Sanket et al. compared the i-gel and ProSeal LMAs and reported that both devices were comparable in effectively securing the airway in infants and older children. They emphasised the security of using a size-1 i-gel or ProSeal LMA [6].

In our study, we compared the ProSeal and Supreme LMAs, which both included a gastric access canal to offer protection against unexpected regurgitation and aspiration.

This study included infants scheduled for minor, lower abdominal surgery, such as inguinal hernia or orchiopexi, allowing for easy correction of any respiratory complications.

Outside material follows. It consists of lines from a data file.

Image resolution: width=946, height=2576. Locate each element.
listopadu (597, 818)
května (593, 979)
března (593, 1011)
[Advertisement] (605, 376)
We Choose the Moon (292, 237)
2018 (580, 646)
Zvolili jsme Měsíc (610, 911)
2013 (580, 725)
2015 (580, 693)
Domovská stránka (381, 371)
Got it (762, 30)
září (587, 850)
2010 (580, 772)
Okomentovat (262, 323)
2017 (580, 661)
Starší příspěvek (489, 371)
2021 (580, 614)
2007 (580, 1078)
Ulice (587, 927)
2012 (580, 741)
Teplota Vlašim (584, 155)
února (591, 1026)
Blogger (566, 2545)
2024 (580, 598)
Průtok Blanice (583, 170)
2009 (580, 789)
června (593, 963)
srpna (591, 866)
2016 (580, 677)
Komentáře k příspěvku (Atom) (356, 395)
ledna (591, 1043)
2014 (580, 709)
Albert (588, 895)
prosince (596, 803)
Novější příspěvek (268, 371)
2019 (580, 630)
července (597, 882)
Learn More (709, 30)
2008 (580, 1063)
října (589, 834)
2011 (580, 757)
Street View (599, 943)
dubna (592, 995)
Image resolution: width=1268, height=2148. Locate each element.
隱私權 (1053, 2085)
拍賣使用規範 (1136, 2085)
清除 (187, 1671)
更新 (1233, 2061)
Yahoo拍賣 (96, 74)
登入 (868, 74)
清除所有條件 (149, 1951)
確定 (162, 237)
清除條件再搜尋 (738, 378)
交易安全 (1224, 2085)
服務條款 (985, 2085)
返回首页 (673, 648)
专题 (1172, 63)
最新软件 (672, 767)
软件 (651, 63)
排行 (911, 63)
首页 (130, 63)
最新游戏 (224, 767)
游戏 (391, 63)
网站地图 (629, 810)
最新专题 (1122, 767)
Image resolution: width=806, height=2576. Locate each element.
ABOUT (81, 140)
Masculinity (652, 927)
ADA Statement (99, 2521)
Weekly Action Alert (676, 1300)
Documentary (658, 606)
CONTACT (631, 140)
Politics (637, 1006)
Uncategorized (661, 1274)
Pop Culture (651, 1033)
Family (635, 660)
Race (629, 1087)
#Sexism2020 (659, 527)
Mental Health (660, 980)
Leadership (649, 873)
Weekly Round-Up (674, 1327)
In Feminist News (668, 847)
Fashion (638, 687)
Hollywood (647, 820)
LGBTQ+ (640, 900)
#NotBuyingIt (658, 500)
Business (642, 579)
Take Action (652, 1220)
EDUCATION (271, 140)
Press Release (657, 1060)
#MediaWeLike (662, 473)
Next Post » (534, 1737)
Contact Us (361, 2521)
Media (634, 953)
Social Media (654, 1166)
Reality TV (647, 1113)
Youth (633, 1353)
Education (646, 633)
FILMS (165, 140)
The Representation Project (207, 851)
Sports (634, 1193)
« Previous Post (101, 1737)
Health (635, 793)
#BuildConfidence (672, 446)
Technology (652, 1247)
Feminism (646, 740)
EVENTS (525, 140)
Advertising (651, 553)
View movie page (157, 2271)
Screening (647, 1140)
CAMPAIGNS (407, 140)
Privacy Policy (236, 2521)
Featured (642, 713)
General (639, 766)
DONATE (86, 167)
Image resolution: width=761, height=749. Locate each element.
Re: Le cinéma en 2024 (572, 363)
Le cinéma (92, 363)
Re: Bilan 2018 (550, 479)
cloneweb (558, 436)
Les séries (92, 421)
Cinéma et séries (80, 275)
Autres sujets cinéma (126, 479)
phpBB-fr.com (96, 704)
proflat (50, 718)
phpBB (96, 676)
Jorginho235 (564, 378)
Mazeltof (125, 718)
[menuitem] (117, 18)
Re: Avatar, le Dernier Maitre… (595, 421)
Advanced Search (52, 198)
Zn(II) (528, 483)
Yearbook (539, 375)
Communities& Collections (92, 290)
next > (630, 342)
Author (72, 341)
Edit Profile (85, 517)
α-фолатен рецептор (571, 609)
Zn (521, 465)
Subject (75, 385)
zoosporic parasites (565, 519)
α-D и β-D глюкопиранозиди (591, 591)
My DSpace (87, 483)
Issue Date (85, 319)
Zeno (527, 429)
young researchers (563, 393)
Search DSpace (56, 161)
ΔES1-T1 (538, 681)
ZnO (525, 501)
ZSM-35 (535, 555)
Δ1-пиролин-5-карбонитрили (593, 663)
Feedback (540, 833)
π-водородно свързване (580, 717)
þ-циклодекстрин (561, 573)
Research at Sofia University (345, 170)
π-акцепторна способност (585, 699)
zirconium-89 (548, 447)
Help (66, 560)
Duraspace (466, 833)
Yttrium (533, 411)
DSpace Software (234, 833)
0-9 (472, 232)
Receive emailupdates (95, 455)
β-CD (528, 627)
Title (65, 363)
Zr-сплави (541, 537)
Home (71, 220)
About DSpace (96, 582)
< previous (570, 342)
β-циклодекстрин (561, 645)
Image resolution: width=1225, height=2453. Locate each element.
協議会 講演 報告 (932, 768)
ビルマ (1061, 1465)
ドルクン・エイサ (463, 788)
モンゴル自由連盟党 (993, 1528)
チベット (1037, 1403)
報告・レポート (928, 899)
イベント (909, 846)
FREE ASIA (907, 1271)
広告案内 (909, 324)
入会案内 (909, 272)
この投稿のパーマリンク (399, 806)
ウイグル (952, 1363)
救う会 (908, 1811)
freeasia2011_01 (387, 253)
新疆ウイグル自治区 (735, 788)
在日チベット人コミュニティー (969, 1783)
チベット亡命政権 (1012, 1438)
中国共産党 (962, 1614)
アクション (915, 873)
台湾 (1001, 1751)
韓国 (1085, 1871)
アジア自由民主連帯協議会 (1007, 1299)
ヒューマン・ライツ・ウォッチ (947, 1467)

Pont et al., in a prospective, randomised, observational study, compared the suitability of a size-1 i-gel LMA with a size-1 Classic LMA in paediatric patients undergoing an elective day procedure. The authors concluded that the size-1 i-gel LMA was less prone to displacement during changes in the patient’s position. Because this study was carried out in a small number of patients, these authors believed that further trials were needed to reach definite conclusions about the two devices [14].

In 2015, Jagannathan et al. reviewed the current literature on newer supraglottic airways [4]. One of the studies reviewed was our study, in which we compared the use of the ProSeal and Supreme LMAs in children [5]; however, in that study, the leakage pressures of the LMAs were not calculated or compared.

The leakage pressure is an important parameter of airway safety and is often used to monitor the quality of the airway seal. High pressures usually indicate high safety. Additionally, an LMA’s cuff pressure could greatly influence the leakage pressure. However, an optimal LMA cuff pressure was not determined in this study. Furthermore, in many paediatric anaesthesiology clinics, the LMA cuff pressure is not routinely measured [11, 12]. In an observational study, the use of ultrasound for the correct placement of LMAs in paediatric patients was investigated; this study concluded that ultrasound was unable to detect the suboptimal depth of the LMA but could potentially serve to accurately detect a rotated LMA [3].

In our study, we used small device sizes of 1 and 1.5, inflated the cuff to a 30–40 cm H2O pressure and confirmed successful LMA insertion by observing bilateral chest wall movement and a square capnography waveform. We assume that the softer anatomy of infant airways and the rigid, curved design of the Supreme LMA caused more damage to the oral mucosa and a lower leakage pressure than the ProSeal LMA. We believe that the reason why there were no failures in any LMA insertions in our cases was that all cases were conducted in patients of ASA physical status I with normal airways and were performed by the same experienced anaesthesiologist.

Since the introduction of the first supraglottic airways in the literature, many studies have shown that LMAs cause fewer haemodynamic changes during insertion than an intubation tube [15, 16]. The haemodynamic changes caused by LMA insertion were similar to those caused by other standard airway insertions [17]. In our study, the mean HR of the ProSeal group was statistically lower, both before and after extubation, than that of the Supreme group. Many studies have shown that LMAs reduce the required use of specific anaesthetics during surgery, especially neuromuscular blockers [10, 18]. However, many anaesthesiologists prefer to use tracheal intubation in infants due to airway security concerns. Therefore, there is a need to conduct LMA insertion studies in infants, and we designed our study using a relatively large number of infants.

There are some limitations of our study. First, all LMAs were inserted by the same experienced anaesthetist; therefore, it might not be possible to generalise the results to more inexperienced practitioners. Second, our study was conducted on infants of ASA physical status I with normal airways. Finally, we could not confirm the position of the LMAs by fibreoptic laryngoscopy.

Conclusion

The results of the present study indicate that the ProSeal LMA is superior to the Supreme LMA for use in infants due to its ease of insertion, high oropharyngeal leakage pressure and fewer induced haemodynamic changes.